Byam is an imugi, a kind of Korean proto-dragon or water serpent creature. Byam hopes to reach a level of spiritual advancement to fully become an actual dragon and ascend to the sky but this is a difficult path and over hundreds of years, Byam experiences many setbacks in it’s quest.
“If you wanted to be a dragon, dumb perseverance wasn’t enough. You had to have a strategy. Humans had proliferated, so Byam retreated to the ocean. It was harder to get texts in the sea, but technically you didn’t need texts to study the Way, since it was inherent in the order of all things. (Anyway, sometimes you could steal scriptures off a turtle on a pilgrimage, or go onshore to ransack a monastery.) But you had to get out of the water in order to ascend. It was impossible to exclude the possibility of being seen by humans, even in the middle of the ocean. It didn’t seem to bother them that they couldn’t breathe underwater; they still launched themselves onto the waves on rickety assemblages of dismembered trees. It was as if they couldn’t wait to get on to their next lives.”https://www.barnesandnoble.com/blog/sci-fi-fantasy/if-at-first-you-dont-succeed-try-try-again-by-zen-cho/
Byam’s struggles last over millennia and brings them to the modern age, where Byam encounters Leslie, an astrophysicists. At a particularly rough spot in her life, a glimpse of an imugi attempting to ascend into dragon-hood, inspires Leslie to complete her failed Phd and continue her career.

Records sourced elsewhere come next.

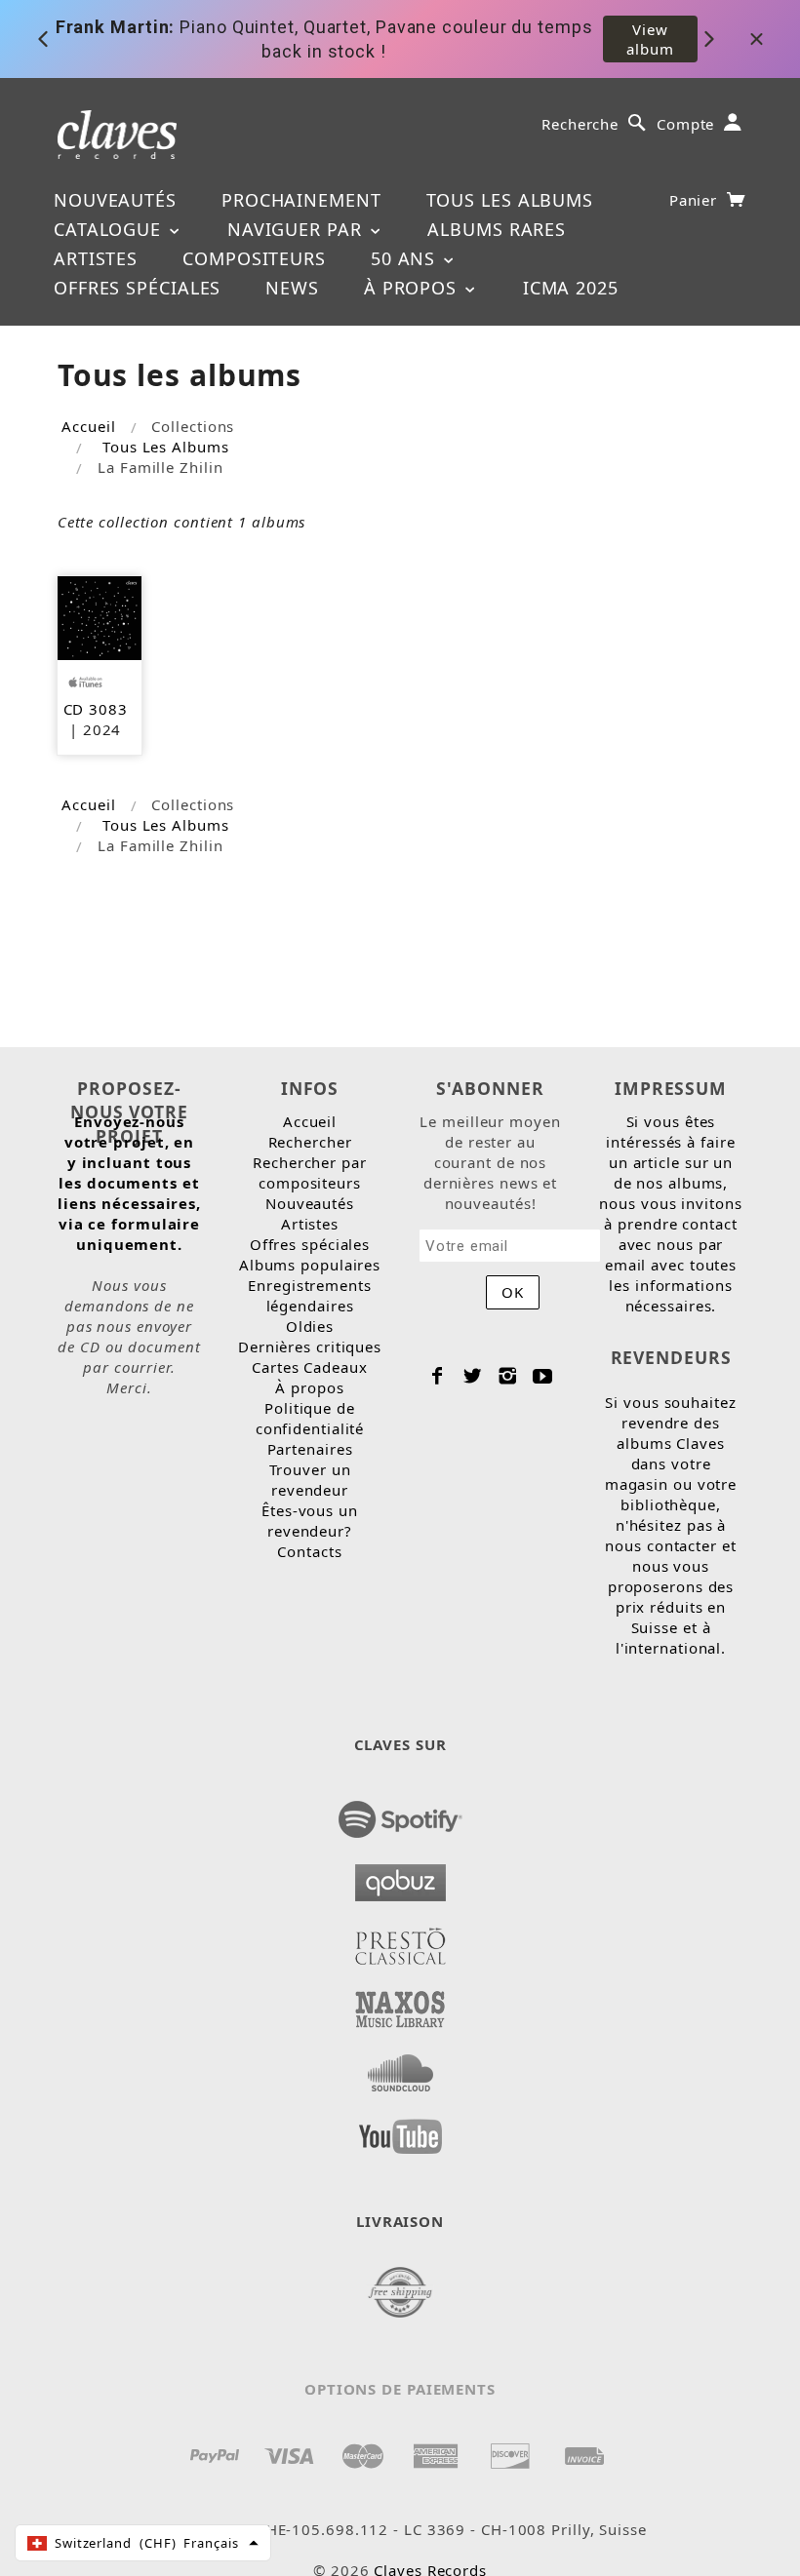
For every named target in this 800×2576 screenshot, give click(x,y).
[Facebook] (437, 1376)
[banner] (118, 133)
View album (650, 39)
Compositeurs (254, 258)
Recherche (580, 124)
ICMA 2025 (571, 287)
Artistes (96, 258)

There are no big twists or surprises in this story and the moral (of sorts) is right there in the title. True love (and possibly learning some modern astrophysics) is what Byam has been missing and it’s no spoiler to say that Byam succeeds in the end. It really could have been quite a trite story about having people who care for you and believe in you but without really departing from a kind of romantic comedy-but-with-Korean-sea-serpents template manages to be genuinely moving.
Sweet and melancholy but it is the sweetness, successfully confectioned, that marks it out in this set of novelettes that collectively have a fair share of melancholy.